Acute pancreatitis (AP) is one of the most common gastrointestinal cause of hospital admissions in US with approximately 275,000 hospitalizations in the year 2009 and annual incidence of up to 13–45/100,000 persons (1). Clinical manifestation and effects of AP, range from a mild, self-limited disease to severe and sometimes fatal disease. However, reported mortality from AP is about 1% but this risk increases with age, co-morbidities and development of complications, and varies from 7–42% in severe disease (1). Early identification of these patients who are at high risk of mortality in emergency room can help us with rational use of more aggressive treatment leading to decreased mortality rate (1). Therefore, there is a need for simple, easily obtainable and inexpensive markers to determine the prognosis of AP. In previous studies, several AP scoring systems and laboratory tests have been proposed and developed to estimate the prognosis of AP, such as Ranson’s score, Balthazar score, BISAP score and SIRS score, C-reactive protein (CRP), serum blood urea nitrogen (BUN), D-dimer and pro-calcitonin levels (2). However, there are multiple disadvantages associated with score systems such as hassle of calculation and need for ordering specific tests (2).

» **RECORDS SHOWN**:

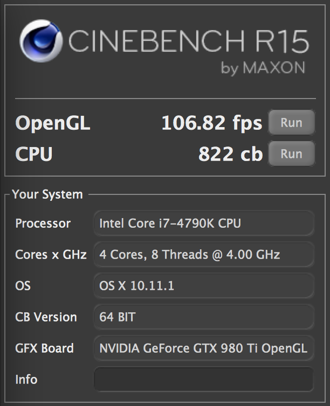Click the GFX Board field showing GTX 980 Ti

203,348
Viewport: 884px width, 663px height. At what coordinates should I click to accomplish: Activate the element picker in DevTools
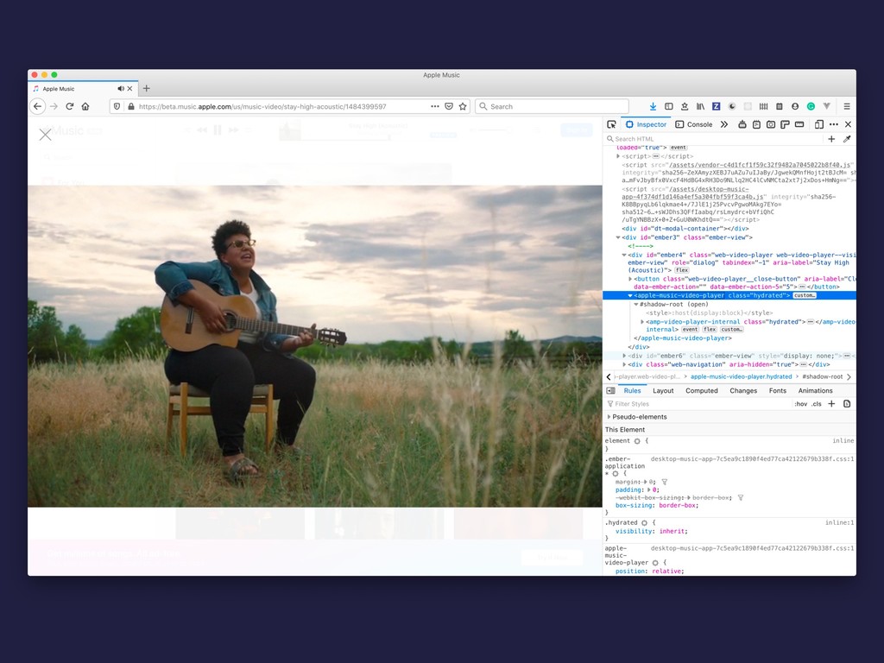click(x=611, y=124)
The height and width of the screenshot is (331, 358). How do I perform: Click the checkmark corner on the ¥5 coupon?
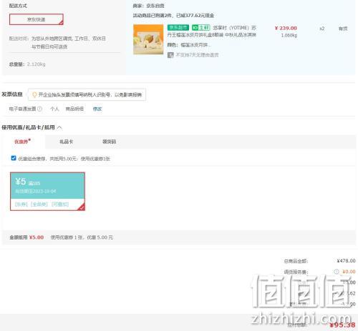[x=82, y=207]
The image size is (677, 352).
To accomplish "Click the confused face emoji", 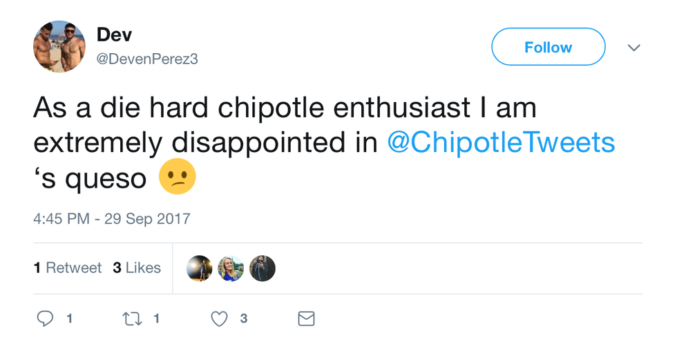I will tap(178, 177).
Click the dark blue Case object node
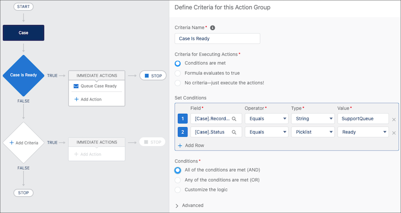 click(x=24, y=33)
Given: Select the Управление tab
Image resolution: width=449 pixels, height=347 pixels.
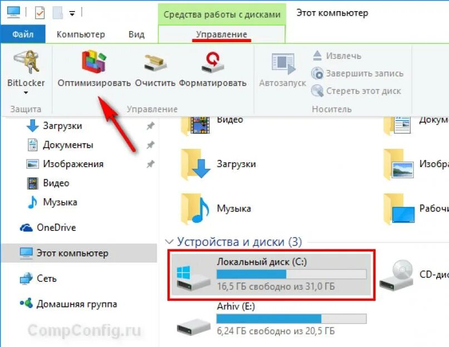Looking at the screenshot, I should [x=221, y=34].
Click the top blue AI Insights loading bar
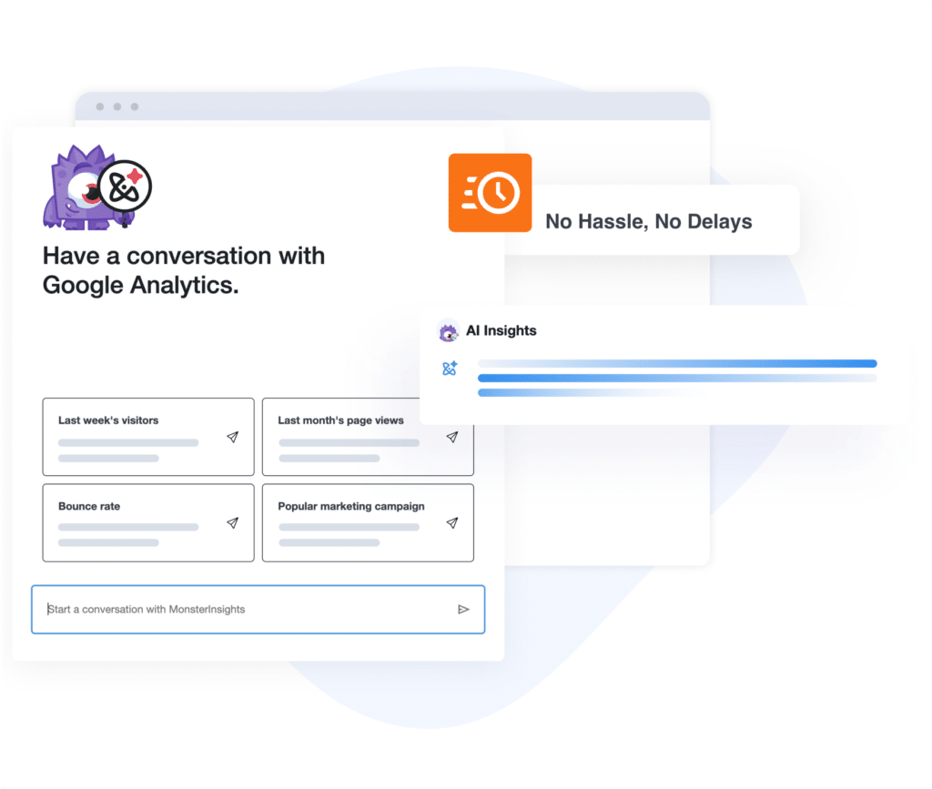 677,364
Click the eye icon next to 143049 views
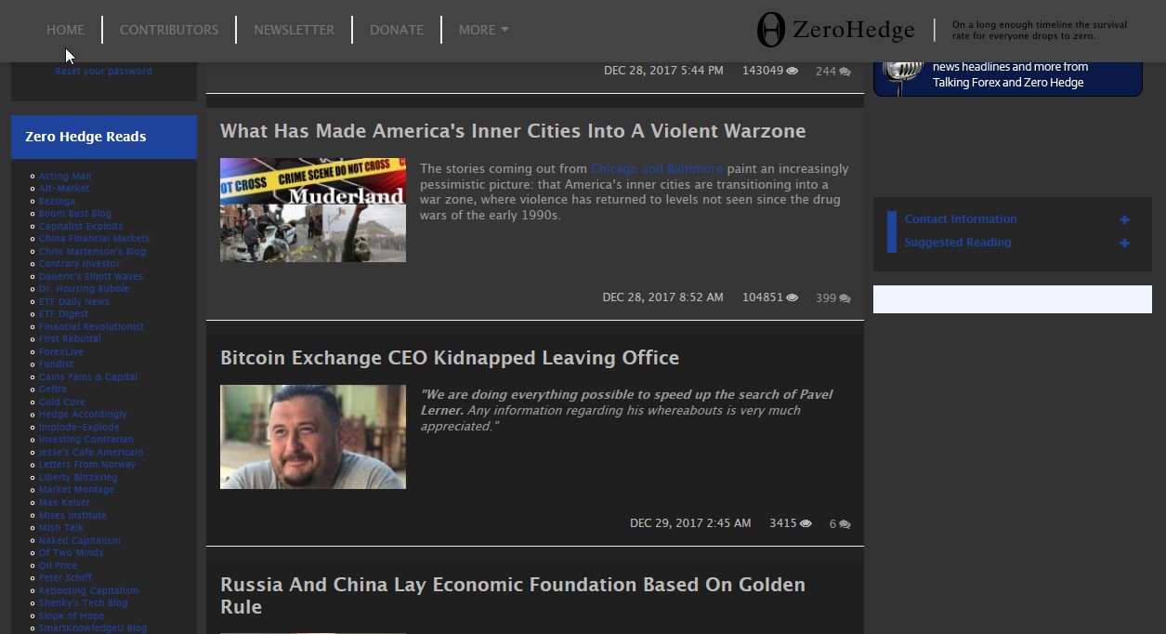This screenshot has width=1166, height=634. [791, 70]
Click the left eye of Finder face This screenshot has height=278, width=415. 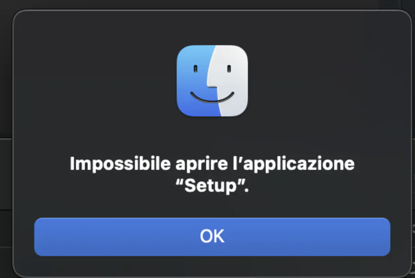tap(195, 69)
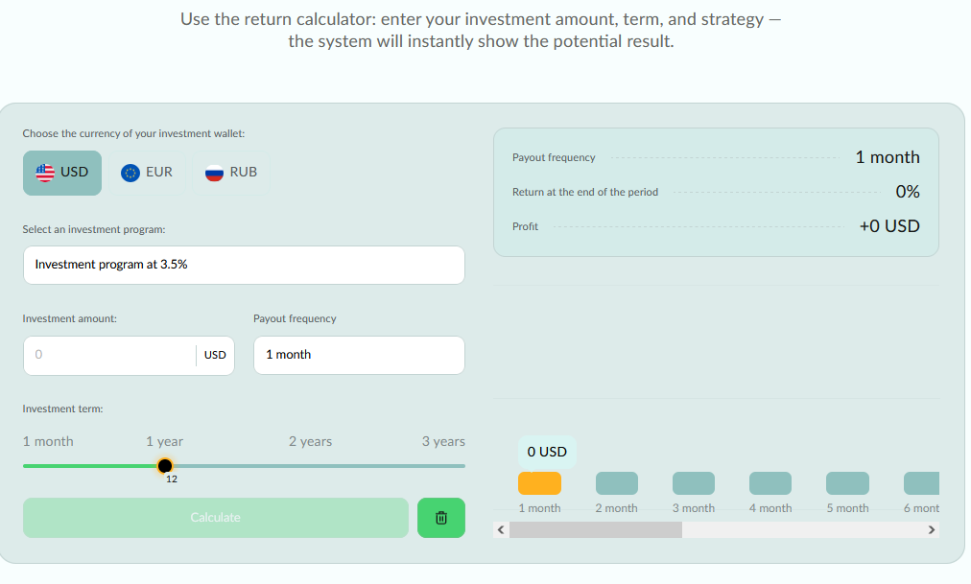Click the US flag icon

[x=45, y=173]
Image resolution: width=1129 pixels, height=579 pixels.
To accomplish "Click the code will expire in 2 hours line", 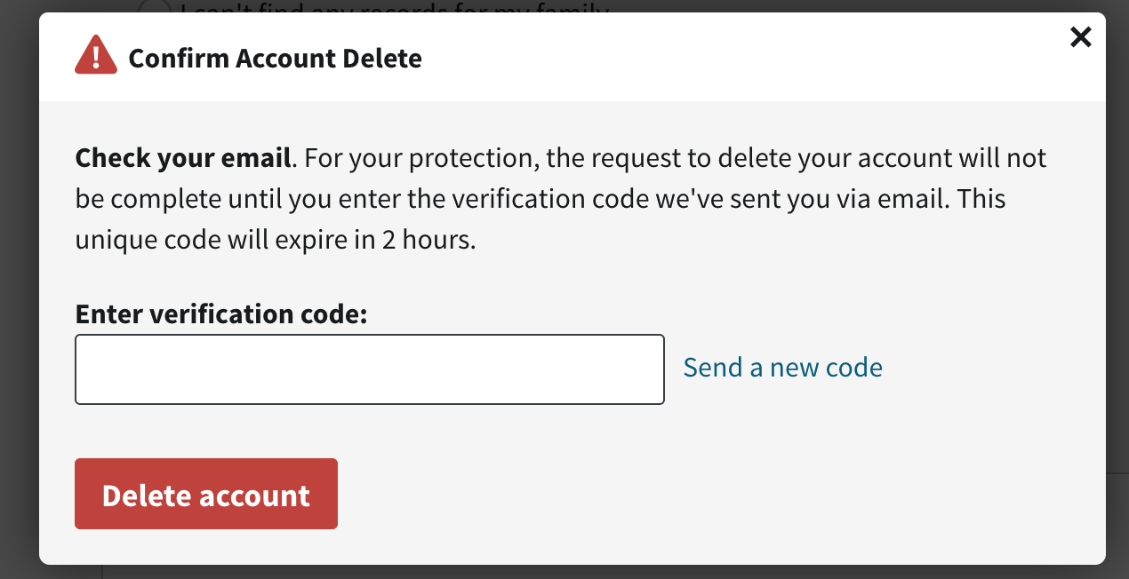I will 276,240.
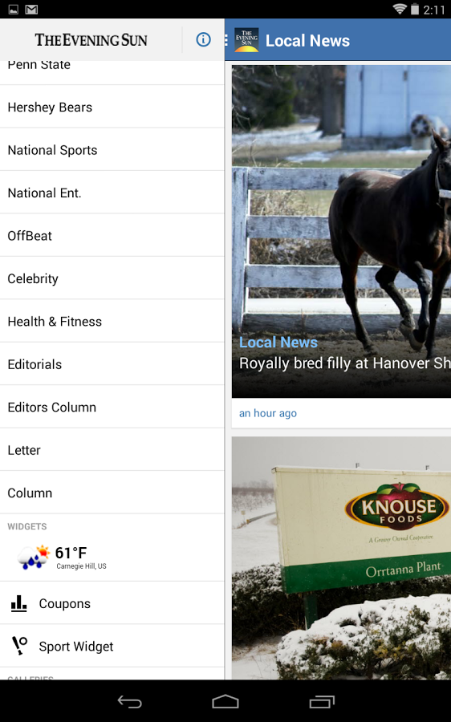Tap the Android back navigation button

pyautogui.click(x=129, y=702)
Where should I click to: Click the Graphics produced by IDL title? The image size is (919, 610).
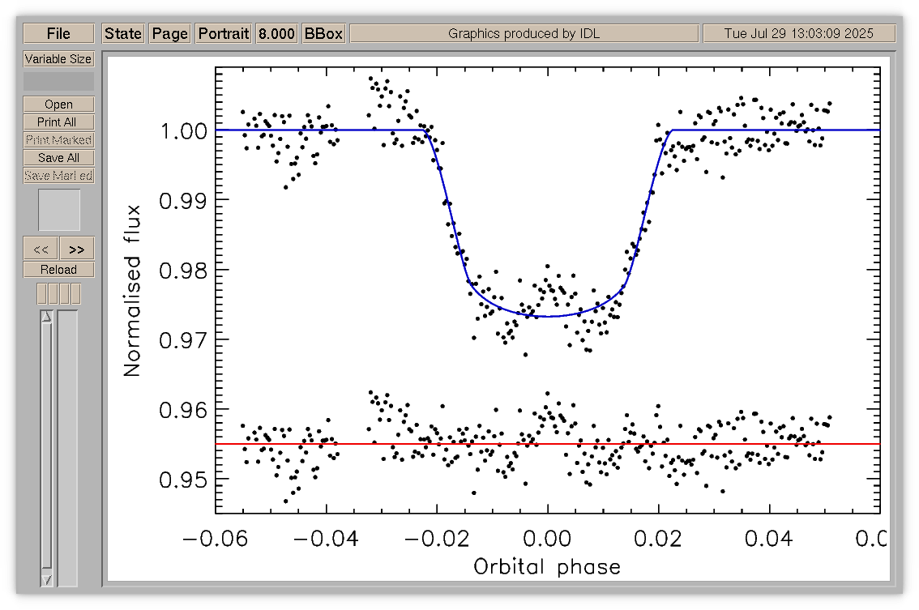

» **EXERCISE REQUIREMENTS**:
A. For the passage on acute pancreatitis, decide whether each statement agrees with it. Answer yes or no for each, and quote the deciding words. (i) Reported mortality from acute pancreatitis is about 1%. (ii) In severe disease, mortality stays below 7%. (iii) The score systems need no specific tests to be ordered.
B. List every scoring system that the passage on acute pancreatitis names for estimating prognosis.
C. Extend the passage on acute pancreatitis, picking up after its final sentence.

» **ANSWERS FOR EACH ITEM**:
A.
(i) Yes: "reported mortality from AP is about 1%"
(ii) No: "varies from 7–42% in severe disease"
(iii) No: "need for ordering specific tests"

B. Ranson’s score, Balthazar score, BISAP score, SIRS score

C.
Red blood cell distribution width (RDW) is an easily obtained, inexpensive, routinely reported parameter as a part of the complete blood count test. It is commonly performed in the assessment of almost all the patients at the time of admission (3). Conventionally, RDW has been used as a tool to explore the etiologies of anemia (3). During the past decade, however, accumulated studies have shown that RDW is associated with the risk, disease activity and prognosis of various diseases, such as malignancies (4), heart failure (5), autoimmune diseases (6) and hepatocellular carcinoma (7) etc.
To date, multiple studies have investigated the usefulness of RDW in determining the prognosis of AP at the time of admission, but the results have not been consistent. Our aim is to perform a systematic literature review to summarize the published evidences from available studies on use of RDW at the time of admission to predict prognosis and mortality in AP.
We searched Medline (using PubMed as search engine), Cochrane, Google scholar, and Web of Science in March 02, 2017 to identify studies investigating the association between RDW and AP. The search algorithms used in PubMed were: [“red blood cell distribution width” or “red cell distribution width” or “RDW” or Erythrocyte Indices (mesh)]and pancreatitis. Similar strategies were used in Web of Science. Additionally, the references of each article were also searched for relevant citations.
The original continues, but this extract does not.